Question

How do you integrate $ $ $ \int {\dfrac{{5x + 10}}{{{x^2} + 2x - 35}}dx} $ using partial fraction?

Answer 1

Hint: To integrate a function using partial fraction method we first express the function in partial ratio notation i.e. $ \dfrac{{p(x)}}{{q(x)}} $ where the value of $ p(x) $ should not be equal to zero.

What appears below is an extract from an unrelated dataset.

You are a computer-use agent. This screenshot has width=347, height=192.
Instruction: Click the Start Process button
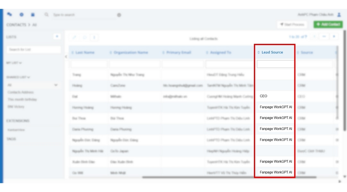click(x=292, y=25)
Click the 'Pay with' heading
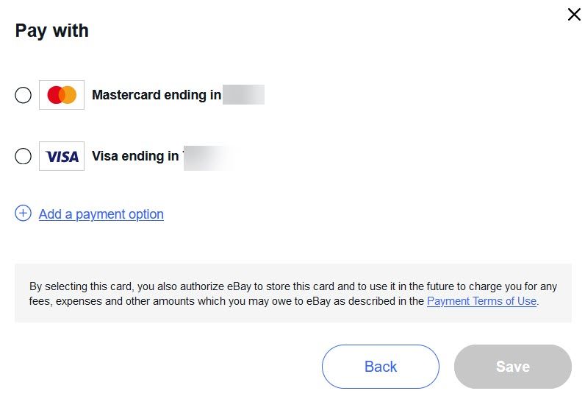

Complete step by step solution:
First of all perform the decomposition into the partial fractions
 $ \dfrac{{5x - 10}}{{{x^2} + 2x - 35}} = \dfrac{{5x - 10}}{{(x + 7)(x - 5)}} $
 $ \dfrac{{5x - 10}}{{{x^2} + 2x - 35}} = \dfrac{P}{{x + 7}} + \dfrac{Q}{{x - 5}} $
 $ = \dfrac{{P(x - 5) + Q(x + 7)}}{{(x + 7)(x - 5)}} $
As the denominators are same, then on comparing the numerators we get
 $ 5x - 10 = P(x - 5) + Q(x + 7) $
Let
  $
  x = - 7 \\
   \Rightarrow - 45 = - 12P \\
   \Rightarrow P = \dfrac{{45}}{{12}} = \dfrac{{15}}{4} \;
  $
Further, let $ x = 5 $
 $
   \Rightarrow 15 = 12Q \\
   \Rightarrow Q = \dfrac{{15}}{{12}} = \dfrac{5}{4} \;
  $
Therefore, we have
 $ \dfrac{{5x - 10}}{{{x^2} + 2x - 35}} = \dfrac{{\dfrac{{15}}{4}}}{{x + 7}} + \dfrac{{\dfrac{5}{4}}}{{x - 5}} $
Now, taking integral on both sides with respect to x we get
 $ \int {\dfrac{{5x - 10}}{{{x^2} + 2x - 35}}dx} = \int {\dfrac{{\dfrac{{15}}{4}}}{{x + 7}}} dx + \int {\dfrac{{\dfrac{5}{4}}}{{x - 5}}} dx $
As we know that $ \int {\dfrac{1}{x}dx} = \ln x + c $ we have
\[\int {\dfrac{{5x - 10}}{{{x^2} + 2x - 35}}dx} = \dfrac{{15}}{4}\ln (x + 7) + \dfrac{5}{4}\ln (x - 5) + c\]
Hence this is the required answer.
So, the correct answer is “\[\int {\dfrac{{5x - 10}}{{{x^2} + 2x - 35}}dx} = \dfrac{{15}}{4}\ln (x + 7) + \dfrac{5}{4}\ln (x - 5) + c\] ”.

Note: here are two forms of partial fractions which are described below:
I.Proper Partial Fractions-When the degree of the denominator is more than the degree of the numerator, the function is known as a proper partial fraction.
II.Improper Partial Fractions- When the degree of the denominator is less than the degree of numerator then the fraction is known as Improper Partial Fraction. Thus, the fraction can be simplified into parts and can be integrated easily.